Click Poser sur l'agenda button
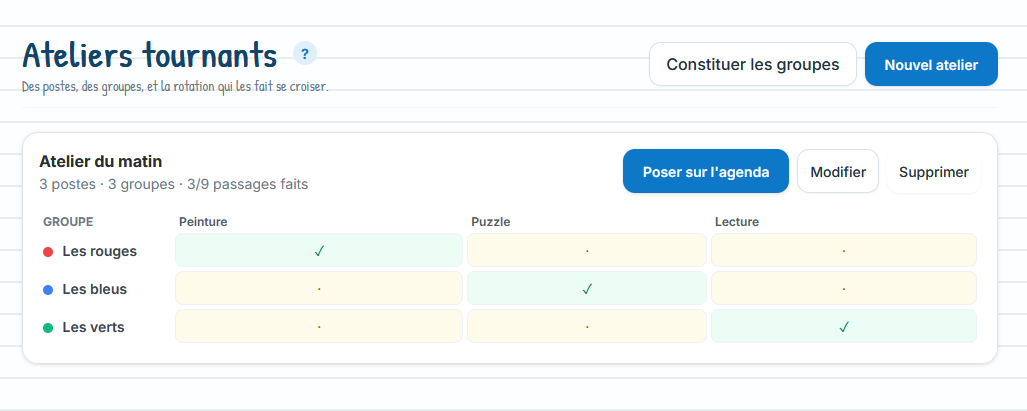The height and width of the screenshot is (411, 1027). click(x=705, y=171)
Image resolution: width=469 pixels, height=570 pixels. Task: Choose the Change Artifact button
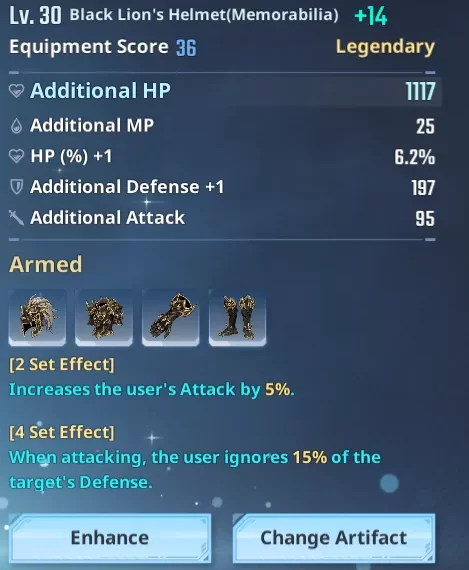coord(334,538)
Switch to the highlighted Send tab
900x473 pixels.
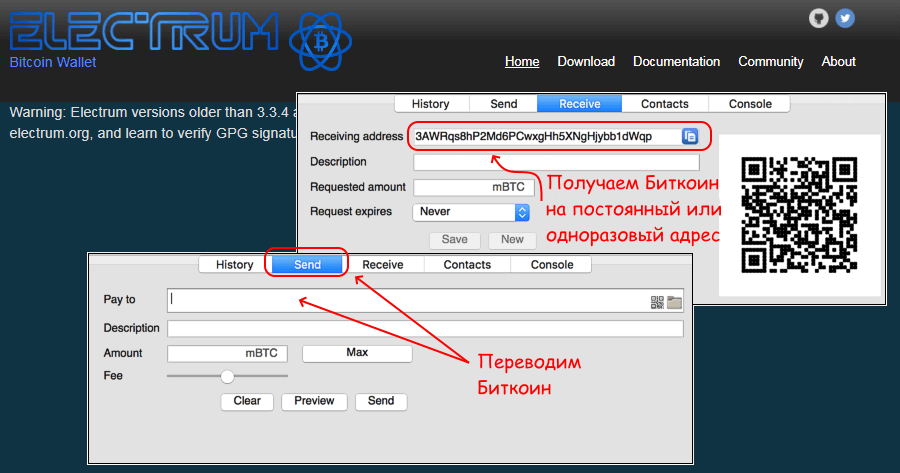coord(307,265)
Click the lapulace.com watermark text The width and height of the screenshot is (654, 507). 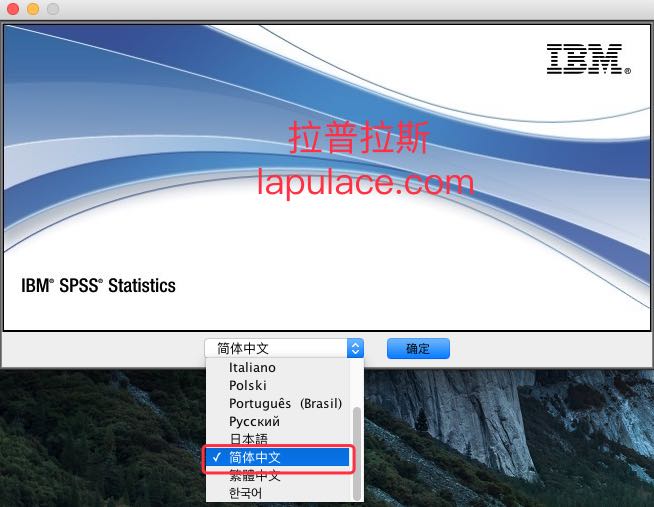coord(365,183)
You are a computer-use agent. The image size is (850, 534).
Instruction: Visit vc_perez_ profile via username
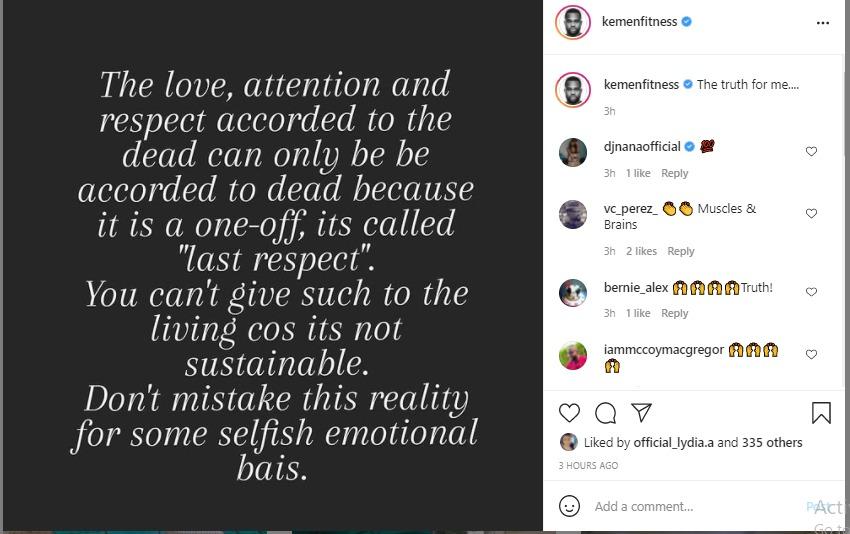pyautogui.click(x=631, y=209)
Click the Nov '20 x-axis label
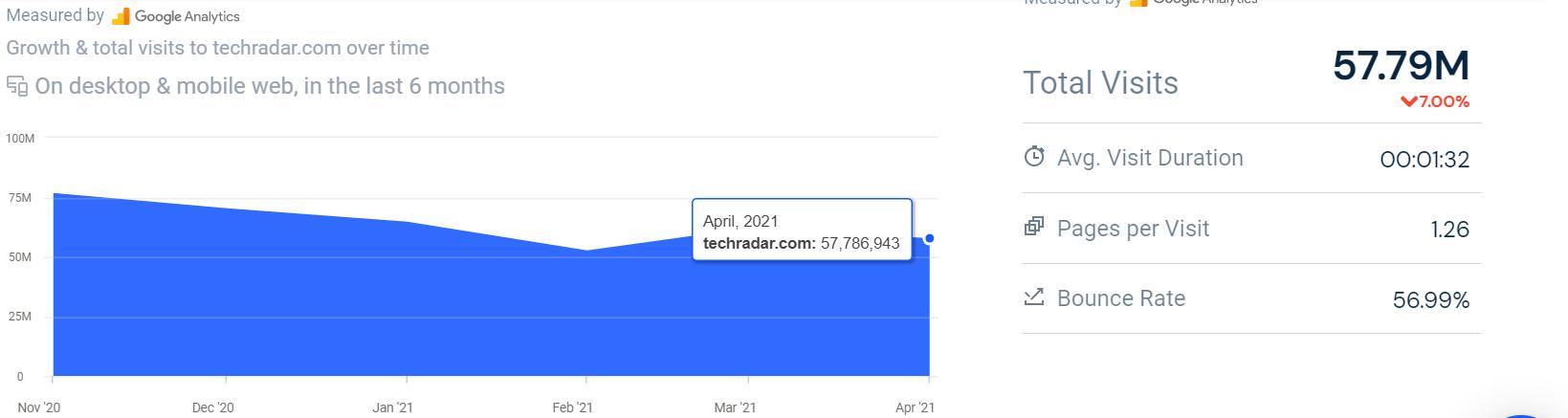The height and width of the screenshot is (418, 1568). tap(39, 407)
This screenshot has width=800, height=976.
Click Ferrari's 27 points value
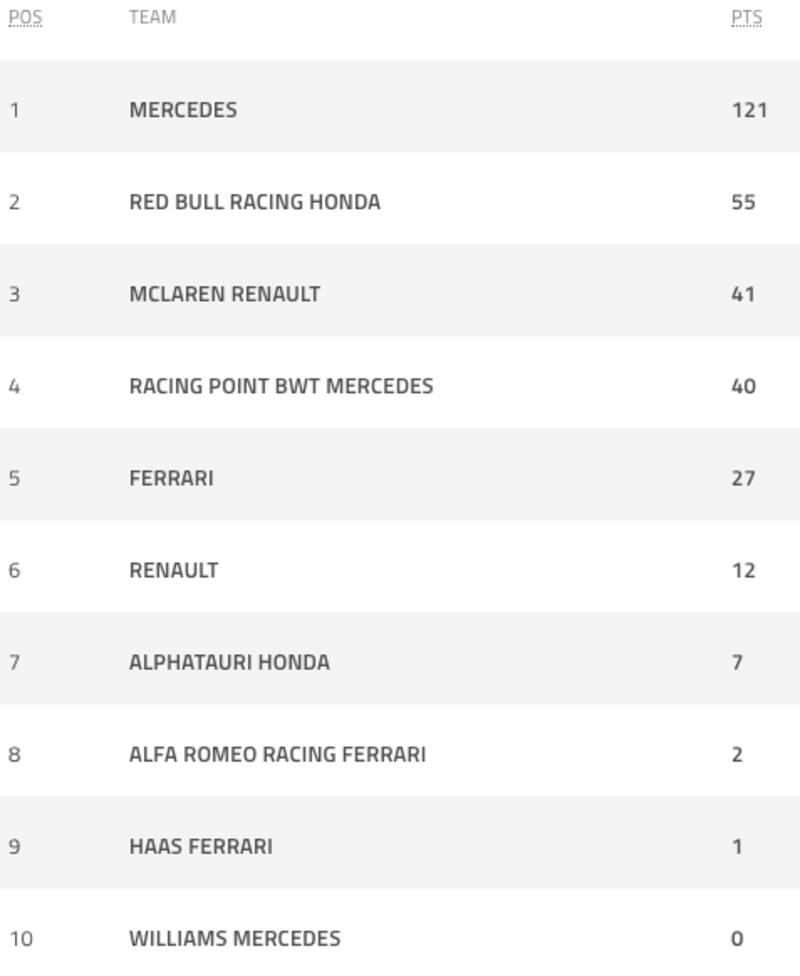tap(743, 479)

*Task statement*
Print the lines from the line with "This screenshot has width=800, height=976." to the end of the data above. Include both ends, exclude the pictures, and add nothing else.

*Answer to the problem*
This screenshot has width=800, height=976.
Click Ferrari's 27 points value
tap(743, 479)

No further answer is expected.